How can I sort an already sorted list by another index?

example: I have a list that is sorted by index 1.

[["DOG", 5], ["DAM",5], ["DAN", 5], ["BAT", 4], ["CAT", 3], ["MAN", 2]]

I want the following output:

[["DAM", 5], ["DAN",5], ["DOG", 5], ["BAT", 4], ["CAT", 3], ["MAN", 2]]

The list has been sorted by index 1. If an index 1 has multiple occurences in the list, how should I sort index 0 so that the overall nested list retains its order in terms of index 0?

Answer 1

Since the list has been sorted once, you can use itertools.groupby:

>>> from itertools import groupby, chain
>>> from operator import itemgetter
>>> list(chain.from_iterable(sorted(group) for _, group in groupby(lst, key=itemgetter(1))))
[['DAM', 5], ['DAN', 5], ['DOG', 5], ['BAT', 4], ['CAT', 3], ['MAN', 2]]

Answer 2

You can construct custom key function that returns 2-item tuples (first second element (negative) and then first element):

lst = [["DOG", 5], ["DAM", 5], ["DAN", 5], ["BAT", 4], ["CAT", 3], ["MAN", 2]]

print(sorted(lst, key=lambda k: (-k[1], k[0])))

Prints:

[["DAM", 5], ["DAN", 5], ["DOG", 5], ["BAT", 4], ["CAT", 3], ["MAN", 2]]

Answer 3

I am not sure what you mean.
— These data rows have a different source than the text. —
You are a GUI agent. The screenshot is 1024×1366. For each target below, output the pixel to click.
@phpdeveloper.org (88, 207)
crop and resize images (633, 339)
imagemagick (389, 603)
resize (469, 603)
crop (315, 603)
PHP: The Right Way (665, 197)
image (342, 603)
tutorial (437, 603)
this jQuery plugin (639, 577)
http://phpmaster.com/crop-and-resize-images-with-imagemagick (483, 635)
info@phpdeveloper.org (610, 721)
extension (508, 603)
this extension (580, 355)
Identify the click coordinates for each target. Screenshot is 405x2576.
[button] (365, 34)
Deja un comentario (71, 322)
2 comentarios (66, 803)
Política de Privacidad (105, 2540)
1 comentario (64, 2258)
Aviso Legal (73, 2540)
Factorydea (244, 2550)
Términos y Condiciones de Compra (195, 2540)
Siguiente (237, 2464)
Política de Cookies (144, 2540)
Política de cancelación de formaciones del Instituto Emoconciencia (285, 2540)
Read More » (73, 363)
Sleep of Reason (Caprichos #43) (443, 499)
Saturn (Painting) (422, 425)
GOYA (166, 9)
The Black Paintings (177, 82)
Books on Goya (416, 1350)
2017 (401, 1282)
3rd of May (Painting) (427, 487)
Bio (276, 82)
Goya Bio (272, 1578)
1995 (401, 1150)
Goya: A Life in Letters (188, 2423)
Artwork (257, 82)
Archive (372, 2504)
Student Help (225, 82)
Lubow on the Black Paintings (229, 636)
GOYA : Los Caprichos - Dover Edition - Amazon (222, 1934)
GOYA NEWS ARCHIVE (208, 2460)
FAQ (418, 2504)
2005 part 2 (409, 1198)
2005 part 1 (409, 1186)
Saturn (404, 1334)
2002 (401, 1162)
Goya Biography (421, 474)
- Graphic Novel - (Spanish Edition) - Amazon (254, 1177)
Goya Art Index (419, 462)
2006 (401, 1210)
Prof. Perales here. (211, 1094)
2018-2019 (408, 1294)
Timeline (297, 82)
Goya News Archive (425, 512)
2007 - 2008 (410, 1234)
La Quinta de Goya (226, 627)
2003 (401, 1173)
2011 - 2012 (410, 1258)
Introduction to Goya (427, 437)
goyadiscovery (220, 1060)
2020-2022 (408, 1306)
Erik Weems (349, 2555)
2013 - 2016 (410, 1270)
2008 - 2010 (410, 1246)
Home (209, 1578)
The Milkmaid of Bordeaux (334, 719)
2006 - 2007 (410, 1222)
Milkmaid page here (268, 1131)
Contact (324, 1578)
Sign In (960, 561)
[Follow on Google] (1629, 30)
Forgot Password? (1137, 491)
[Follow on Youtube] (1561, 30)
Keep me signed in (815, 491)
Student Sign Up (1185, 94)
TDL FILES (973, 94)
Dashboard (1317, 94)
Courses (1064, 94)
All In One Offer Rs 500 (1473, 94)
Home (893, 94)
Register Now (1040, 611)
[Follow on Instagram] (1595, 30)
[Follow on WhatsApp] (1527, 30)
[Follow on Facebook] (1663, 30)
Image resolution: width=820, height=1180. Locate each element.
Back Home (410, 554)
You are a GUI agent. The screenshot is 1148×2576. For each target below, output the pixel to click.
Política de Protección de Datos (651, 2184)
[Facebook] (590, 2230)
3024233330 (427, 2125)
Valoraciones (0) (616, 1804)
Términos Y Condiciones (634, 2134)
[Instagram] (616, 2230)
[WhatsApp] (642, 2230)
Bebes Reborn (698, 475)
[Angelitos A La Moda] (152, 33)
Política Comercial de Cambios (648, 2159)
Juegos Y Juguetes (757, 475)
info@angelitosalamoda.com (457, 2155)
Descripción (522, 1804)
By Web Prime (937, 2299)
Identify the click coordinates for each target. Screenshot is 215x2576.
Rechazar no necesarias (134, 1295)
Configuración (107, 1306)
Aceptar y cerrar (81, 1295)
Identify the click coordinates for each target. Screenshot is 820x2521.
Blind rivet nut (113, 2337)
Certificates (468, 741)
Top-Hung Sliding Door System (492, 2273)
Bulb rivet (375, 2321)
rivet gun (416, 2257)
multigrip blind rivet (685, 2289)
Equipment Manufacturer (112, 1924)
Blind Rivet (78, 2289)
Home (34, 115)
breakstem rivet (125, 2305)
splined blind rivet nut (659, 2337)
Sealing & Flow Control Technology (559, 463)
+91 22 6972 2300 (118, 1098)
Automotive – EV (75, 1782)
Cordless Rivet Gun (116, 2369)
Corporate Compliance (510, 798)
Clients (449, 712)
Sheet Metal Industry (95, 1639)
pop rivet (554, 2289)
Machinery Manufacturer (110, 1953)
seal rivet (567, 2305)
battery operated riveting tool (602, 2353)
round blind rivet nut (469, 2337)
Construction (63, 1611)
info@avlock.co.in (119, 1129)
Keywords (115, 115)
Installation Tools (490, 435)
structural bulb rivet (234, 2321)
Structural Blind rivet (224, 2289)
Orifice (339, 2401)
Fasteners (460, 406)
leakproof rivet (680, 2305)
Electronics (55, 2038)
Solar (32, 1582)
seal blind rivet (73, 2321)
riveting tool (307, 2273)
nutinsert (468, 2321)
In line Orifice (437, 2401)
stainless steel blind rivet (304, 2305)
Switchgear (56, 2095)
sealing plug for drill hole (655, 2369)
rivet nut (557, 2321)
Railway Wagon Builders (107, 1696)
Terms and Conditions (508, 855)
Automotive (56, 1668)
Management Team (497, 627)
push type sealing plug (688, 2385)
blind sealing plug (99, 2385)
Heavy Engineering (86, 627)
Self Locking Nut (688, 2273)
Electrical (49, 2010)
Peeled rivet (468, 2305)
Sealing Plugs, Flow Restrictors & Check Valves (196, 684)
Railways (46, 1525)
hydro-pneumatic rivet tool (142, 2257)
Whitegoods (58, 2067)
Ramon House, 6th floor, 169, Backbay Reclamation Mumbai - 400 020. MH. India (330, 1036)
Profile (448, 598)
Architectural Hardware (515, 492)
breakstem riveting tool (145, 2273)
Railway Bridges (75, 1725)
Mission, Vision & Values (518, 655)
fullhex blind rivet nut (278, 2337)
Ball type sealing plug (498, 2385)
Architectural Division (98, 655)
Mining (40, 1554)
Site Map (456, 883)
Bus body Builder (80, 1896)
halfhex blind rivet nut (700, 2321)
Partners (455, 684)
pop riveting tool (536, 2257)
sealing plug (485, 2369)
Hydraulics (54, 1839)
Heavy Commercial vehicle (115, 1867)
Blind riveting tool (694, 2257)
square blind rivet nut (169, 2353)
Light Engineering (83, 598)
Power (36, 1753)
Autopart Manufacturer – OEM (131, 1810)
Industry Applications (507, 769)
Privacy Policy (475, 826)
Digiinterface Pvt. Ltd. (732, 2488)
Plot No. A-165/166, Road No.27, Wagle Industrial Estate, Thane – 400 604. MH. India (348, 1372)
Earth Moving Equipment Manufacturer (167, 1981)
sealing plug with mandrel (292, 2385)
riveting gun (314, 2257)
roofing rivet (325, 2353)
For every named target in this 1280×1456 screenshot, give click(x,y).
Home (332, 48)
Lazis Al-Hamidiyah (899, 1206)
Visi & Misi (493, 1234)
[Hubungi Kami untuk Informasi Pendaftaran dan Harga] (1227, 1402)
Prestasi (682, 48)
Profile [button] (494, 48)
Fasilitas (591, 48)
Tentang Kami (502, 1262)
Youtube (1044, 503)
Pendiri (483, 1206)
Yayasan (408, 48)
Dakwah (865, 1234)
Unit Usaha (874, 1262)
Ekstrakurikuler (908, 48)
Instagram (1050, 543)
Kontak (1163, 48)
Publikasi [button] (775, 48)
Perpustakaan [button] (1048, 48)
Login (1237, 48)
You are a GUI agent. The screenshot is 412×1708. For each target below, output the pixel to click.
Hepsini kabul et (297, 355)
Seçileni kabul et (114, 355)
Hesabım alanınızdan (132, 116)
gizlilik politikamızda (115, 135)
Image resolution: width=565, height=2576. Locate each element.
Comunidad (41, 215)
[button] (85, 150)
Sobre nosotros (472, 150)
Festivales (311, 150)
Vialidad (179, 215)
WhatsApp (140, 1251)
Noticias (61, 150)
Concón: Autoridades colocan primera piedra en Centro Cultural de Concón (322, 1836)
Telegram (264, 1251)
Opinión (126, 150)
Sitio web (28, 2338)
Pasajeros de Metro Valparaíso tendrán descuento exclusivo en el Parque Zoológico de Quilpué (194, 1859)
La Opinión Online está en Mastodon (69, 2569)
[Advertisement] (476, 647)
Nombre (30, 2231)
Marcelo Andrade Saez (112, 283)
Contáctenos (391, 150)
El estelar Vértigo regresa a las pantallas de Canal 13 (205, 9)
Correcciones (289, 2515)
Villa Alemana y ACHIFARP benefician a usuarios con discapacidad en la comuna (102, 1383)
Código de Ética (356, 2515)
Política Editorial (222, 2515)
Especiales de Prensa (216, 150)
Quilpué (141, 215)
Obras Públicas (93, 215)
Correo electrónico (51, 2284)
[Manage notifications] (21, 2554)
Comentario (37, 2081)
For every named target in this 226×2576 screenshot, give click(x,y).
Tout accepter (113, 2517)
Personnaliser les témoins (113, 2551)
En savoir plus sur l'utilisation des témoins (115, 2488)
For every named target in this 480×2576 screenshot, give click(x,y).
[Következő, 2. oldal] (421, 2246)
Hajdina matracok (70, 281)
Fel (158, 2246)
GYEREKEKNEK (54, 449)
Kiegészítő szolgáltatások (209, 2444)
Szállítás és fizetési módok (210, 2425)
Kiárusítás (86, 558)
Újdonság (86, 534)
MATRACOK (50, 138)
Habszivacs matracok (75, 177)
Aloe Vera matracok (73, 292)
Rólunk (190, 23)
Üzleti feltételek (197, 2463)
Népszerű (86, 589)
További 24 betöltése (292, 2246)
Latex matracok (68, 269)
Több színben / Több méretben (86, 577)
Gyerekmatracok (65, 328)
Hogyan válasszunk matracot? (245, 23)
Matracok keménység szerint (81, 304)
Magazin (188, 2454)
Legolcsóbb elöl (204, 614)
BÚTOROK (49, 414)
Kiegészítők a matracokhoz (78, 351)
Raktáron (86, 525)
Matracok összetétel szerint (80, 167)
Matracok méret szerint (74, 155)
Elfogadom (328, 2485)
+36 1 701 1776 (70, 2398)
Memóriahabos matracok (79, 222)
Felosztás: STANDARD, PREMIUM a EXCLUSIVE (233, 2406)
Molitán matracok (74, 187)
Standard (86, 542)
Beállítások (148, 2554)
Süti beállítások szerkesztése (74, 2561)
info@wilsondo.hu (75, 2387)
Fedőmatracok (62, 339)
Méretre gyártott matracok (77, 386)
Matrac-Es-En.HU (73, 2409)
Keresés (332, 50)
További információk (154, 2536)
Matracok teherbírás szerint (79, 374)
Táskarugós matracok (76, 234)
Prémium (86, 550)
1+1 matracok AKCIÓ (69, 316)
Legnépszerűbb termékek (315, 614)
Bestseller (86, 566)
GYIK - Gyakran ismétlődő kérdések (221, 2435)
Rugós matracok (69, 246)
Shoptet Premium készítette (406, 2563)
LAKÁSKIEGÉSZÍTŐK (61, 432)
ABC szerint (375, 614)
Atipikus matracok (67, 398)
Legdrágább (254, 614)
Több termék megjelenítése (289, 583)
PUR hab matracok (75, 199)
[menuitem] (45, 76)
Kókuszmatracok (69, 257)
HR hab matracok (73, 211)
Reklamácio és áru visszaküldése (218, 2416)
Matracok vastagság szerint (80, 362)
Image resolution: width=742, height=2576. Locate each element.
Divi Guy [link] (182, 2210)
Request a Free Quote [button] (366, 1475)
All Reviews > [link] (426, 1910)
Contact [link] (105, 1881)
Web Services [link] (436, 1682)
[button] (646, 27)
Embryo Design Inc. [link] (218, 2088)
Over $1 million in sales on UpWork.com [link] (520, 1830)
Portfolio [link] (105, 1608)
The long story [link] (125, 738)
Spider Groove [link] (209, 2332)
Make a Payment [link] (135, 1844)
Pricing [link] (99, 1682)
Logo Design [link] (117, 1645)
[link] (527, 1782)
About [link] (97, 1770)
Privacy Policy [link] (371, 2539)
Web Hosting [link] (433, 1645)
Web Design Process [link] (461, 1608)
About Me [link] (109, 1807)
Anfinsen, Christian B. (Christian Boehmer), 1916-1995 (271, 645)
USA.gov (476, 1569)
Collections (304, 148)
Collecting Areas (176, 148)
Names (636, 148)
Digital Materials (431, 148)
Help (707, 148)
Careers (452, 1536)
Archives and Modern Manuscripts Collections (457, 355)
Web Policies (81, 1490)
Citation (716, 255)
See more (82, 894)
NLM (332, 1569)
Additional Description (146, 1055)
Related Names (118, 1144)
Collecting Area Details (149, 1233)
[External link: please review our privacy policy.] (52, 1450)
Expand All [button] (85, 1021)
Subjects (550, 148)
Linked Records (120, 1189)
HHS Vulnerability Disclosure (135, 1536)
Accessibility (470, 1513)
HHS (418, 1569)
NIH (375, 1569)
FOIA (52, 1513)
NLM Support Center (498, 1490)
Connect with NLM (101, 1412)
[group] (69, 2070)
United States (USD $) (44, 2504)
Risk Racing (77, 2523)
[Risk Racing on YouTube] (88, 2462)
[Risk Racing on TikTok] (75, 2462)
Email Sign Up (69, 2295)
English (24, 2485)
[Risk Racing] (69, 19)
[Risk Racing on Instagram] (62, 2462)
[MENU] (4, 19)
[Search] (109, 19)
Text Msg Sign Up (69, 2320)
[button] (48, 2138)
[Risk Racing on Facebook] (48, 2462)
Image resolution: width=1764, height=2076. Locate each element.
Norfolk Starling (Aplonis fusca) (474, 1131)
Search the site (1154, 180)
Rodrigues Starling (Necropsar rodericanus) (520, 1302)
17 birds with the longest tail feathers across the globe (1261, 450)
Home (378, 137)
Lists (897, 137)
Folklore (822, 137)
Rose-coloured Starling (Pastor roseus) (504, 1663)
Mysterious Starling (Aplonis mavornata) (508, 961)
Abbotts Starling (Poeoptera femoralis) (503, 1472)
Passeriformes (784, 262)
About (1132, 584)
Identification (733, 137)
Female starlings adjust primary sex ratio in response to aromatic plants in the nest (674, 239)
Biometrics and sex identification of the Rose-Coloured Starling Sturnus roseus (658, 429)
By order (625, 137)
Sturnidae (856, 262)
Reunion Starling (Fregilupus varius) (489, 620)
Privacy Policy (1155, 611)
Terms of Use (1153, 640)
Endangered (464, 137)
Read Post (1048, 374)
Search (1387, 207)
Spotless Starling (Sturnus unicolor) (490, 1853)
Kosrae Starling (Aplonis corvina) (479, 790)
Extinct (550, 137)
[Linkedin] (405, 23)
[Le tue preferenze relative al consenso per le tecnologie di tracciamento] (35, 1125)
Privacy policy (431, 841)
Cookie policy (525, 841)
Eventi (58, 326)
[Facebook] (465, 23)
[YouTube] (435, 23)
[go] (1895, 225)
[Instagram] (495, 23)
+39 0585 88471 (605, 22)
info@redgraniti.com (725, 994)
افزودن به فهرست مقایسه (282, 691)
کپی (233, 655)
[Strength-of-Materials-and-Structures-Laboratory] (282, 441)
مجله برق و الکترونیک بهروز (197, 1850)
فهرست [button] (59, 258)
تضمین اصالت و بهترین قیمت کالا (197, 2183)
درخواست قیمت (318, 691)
But, you can always sort a list based on a key.

l = ['ali', 'mohamed', 'ahmed']
l.sort(key = lambda char: char[2])   # this will sort the list based on the 
                                      #charachter at index 2

output: ['mohamed', 'ali', 'ahmed']

You can also sort the list in descending or ascending order.

l.sort(key = lambda char: char[2], reverse = True)    

output: ['ahmed', 'ali', 'mohamed']